Сухопутных войск Имперской гвардии к началу войны насчитывалось около трёхсот тысяч. Ещё порядка одного миллиона ста тысяч должно было находиться в Имперском резерве после мобилизации. Немного. Совсем немного, если сравнивать с противником в лоб, пересчитывая солдатиков по головам. Ведь Германская Империя имела армию мирного времени порядка восьмисот тысяч, плюс Австро-Венгрия ещё тысяч четыреста. И это – мирного времени. При мобилизации ничто не мешало их «раздуть» до двух, трёх и даже четырёх миллионов совокупно.
На первый взгляд Николай II встал на кривую дорожку, вооружившись провальной стратегией. Но это только на первый и очень приближённый взгляд. Потому как важно не только количество, но и качество этих солдатиков, а также их организация и тактика. Вот тут-то собака и порылась, объясняя уверенность Императора в своём успехе тотальным превосходством над противниками в качественных и организационных компонентах войск. И это преимущество базировалось на трёх китах: выучке, вооружении и логистике.

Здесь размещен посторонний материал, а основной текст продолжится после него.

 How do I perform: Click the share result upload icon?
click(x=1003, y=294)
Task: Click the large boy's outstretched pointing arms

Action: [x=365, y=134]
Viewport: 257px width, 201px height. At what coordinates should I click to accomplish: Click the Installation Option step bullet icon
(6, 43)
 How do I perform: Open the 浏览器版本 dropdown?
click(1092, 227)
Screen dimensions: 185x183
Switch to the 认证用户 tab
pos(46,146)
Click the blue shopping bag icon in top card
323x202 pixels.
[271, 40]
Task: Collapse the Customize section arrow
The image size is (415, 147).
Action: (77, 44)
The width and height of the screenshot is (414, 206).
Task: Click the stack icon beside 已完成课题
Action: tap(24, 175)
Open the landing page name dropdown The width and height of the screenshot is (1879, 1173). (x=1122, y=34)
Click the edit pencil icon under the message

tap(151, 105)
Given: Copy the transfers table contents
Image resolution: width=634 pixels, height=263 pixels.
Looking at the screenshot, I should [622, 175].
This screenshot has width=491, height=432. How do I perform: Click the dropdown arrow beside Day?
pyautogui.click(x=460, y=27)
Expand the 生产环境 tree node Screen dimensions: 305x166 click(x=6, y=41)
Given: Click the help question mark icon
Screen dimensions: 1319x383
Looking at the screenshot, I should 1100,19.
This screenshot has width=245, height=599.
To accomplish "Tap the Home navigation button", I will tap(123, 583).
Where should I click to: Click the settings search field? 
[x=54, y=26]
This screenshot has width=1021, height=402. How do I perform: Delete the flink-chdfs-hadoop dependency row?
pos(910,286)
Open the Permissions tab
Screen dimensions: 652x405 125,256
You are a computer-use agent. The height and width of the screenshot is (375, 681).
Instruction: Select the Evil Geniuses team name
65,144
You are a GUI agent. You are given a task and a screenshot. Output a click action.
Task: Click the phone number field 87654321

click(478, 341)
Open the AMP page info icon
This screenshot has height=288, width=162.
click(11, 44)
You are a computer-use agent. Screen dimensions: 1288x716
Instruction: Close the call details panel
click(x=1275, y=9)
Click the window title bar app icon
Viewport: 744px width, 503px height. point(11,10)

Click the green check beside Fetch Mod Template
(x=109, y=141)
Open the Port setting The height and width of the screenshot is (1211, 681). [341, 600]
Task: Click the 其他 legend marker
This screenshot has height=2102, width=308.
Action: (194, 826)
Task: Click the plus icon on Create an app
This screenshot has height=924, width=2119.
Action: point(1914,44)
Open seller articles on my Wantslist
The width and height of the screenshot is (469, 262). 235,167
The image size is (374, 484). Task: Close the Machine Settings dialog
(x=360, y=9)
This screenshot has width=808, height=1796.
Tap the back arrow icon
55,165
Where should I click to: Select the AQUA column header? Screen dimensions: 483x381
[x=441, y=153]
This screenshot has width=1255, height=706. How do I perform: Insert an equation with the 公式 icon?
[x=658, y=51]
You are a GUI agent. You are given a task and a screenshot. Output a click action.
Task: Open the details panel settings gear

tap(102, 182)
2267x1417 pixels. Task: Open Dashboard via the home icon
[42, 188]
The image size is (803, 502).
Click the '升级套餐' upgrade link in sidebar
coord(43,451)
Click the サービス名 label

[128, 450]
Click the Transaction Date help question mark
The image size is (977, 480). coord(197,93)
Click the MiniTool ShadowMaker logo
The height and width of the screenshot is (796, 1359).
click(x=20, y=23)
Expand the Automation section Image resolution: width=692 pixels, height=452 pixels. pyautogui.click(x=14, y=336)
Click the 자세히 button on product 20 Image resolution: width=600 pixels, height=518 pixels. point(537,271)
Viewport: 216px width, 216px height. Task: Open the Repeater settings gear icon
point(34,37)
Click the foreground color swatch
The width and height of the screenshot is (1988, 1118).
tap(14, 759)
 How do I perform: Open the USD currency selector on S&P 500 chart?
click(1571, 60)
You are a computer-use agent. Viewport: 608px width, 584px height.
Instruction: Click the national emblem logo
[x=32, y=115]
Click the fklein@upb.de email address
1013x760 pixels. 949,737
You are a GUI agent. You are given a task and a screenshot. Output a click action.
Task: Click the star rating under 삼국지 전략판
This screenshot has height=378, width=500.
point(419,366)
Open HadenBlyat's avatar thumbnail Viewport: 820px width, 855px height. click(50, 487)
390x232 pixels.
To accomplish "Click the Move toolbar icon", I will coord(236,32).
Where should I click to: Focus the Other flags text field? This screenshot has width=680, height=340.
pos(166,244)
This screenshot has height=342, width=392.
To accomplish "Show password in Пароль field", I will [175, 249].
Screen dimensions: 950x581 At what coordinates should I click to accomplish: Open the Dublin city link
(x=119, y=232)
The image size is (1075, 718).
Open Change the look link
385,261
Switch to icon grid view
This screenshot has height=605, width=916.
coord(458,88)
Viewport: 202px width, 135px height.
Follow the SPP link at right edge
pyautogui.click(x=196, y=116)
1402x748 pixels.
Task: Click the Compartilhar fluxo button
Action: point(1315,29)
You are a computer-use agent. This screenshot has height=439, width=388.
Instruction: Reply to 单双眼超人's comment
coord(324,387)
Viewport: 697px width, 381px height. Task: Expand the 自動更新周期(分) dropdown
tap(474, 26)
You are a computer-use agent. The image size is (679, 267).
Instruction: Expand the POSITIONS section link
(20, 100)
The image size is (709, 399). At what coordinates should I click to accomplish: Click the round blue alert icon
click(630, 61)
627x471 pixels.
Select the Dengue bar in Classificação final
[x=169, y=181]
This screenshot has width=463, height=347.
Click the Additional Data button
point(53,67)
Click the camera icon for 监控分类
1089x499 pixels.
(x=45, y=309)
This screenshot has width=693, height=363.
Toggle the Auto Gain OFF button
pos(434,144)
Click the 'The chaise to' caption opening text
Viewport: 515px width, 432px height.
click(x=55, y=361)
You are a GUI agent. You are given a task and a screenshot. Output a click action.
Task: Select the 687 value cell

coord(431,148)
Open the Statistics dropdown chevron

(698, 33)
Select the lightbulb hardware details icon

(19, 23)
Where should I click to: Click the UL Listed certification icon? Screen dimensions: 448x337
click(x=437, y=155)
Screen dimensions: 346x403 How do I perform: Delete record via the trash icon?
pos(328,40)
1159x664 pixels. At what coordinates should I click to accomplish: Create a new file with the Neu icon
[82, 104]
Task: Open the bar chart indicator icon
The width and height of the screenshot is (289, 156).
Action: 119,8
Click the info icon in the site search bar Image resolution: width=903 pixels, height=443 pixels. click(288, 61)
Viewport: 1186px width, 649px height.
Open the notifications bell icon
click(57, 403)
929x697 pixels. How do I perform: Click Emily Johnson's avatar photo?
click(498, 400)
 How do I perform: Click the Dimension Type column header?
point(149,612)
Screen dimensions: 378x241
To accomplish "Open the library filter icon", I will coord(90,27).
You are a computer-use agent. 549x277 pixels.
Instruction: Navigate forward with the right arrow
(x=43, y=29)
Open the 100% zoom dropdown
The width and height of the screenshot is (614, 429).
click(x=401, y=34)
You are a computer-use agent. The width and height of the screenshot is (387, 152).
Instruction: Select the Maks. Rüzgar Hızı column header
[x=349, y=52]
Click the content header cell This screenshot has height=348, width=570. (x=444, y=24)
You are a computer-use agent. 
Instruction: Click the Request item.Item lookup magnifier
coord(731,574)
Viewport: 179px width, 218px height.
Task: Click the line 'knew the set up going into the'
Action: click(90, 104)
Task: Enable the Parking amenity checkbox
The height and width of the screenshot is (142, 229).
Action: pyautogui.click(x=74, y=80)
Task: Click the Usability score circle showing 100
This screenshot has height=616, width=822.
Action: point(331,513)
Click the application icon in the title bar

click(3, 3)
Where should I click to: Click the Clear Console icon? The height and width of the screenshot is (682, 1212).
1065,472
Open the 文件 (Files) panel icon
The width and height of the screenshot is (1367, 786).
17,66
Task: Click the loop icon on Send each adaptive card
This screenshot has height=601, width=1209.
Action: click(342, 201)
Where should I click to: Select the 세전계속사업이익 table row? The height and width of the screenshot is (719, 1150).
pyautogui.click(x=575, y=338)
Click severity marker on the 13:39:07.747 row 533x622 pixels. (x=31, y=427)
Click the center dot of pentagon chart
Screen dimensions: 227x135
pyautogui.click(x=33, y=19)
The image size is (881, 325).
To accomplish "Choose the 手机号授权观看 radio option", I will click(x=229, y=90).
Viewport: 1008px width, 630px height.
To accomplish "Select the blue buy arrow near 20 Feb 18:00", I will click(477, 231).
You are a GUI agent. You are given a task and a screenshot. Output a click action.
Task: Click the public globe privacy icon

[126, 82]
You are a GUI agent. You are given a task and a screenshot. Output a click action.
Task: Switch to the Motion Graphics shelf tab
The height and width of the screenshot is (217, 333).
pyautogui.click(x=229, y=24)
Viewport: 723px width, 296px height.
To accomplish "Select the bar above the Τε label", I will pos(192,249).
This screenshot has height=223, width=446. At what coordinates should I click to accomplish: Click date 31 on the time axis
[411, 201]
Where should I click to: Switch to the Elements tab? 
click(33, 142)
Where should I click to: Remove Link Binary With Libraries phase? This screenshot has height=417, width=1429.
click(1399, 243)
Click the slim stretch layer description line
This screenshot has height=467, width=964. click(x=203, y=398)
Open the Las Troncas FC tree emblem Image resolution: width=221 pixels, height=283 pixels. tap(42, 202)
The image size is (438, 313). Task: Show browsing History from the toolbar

Личный состав (что Имперского резерва, что – особенно! – Имперской гвардии) обладал отменной выучкой. Не только нижние чины, но и в первую очередь офицерский корпус. Особенно офицеры. Ведь командно-штабные игры, достаточно регулярные учения, жёсткие образовательные цензы и многое другое привели к невероятному росту их профессиональных навыков – как тактического уровня, так и стратегического. Плюс определённый опыт ряда военных кампаний, проведенных Россией за последние двадцать пять лет. И если уровень штабов дивизий, корпусов и армий хоть и обгонял в этом плане немцев, но не критично, то низовая компонента из унтер- и обер-офицеров – на голову превосходила своих «коллег по опасному бизнесу» из стана враг а.
Довольно низкая численность армии позволила её вооружить очень хорошо. По-настоящему. Без оговорок. К началу 1914 года в каждом стрелковом отделении Имперской гвардии имелось по ручному пулемёту в качестве коллективного оружия – от него всё в отделении и вертелось[47]. А на вооружении пехотного взвода всё той же Имперской гвардии уже имелось 20‐мм крепостное ружьё и по паре 37‐мм станковых гранатомётов и 60‐мм миномётов, да ещё и стрелок – егерь – с винтовкой, оснащённой оптическим прицелом. В роте же уже имелись батарея 90‐мм миномётов и взвод станковых пулемётов. Сами же рядовые стрелки пехоты были преимущественно вооружены карабином Браунинга. Да, тем самым lever-action карабином с ручной перезарядкой, но он по скорострельности вполне сопоставим с самозарядными винтовками Второй мировой, а по эксплуатационным качествам крыл их как бык овцу.
Красота? Ещё бы. Для Первой мировой – просто неописуемая… Тем более что этот тренд высокого насыщения коллективным оружием сохранялся на всех уровнях – от отделения до корпуса – армии. На уровне было и прочее снаряжение войск – от сапог и подштанников до стального шлема и фляжки. Этого ведь требовалось не очень много – значит, ничто не мешало всё сделать по уму, толково и качественно без всякого рода идейных извращений или экономии на спичках.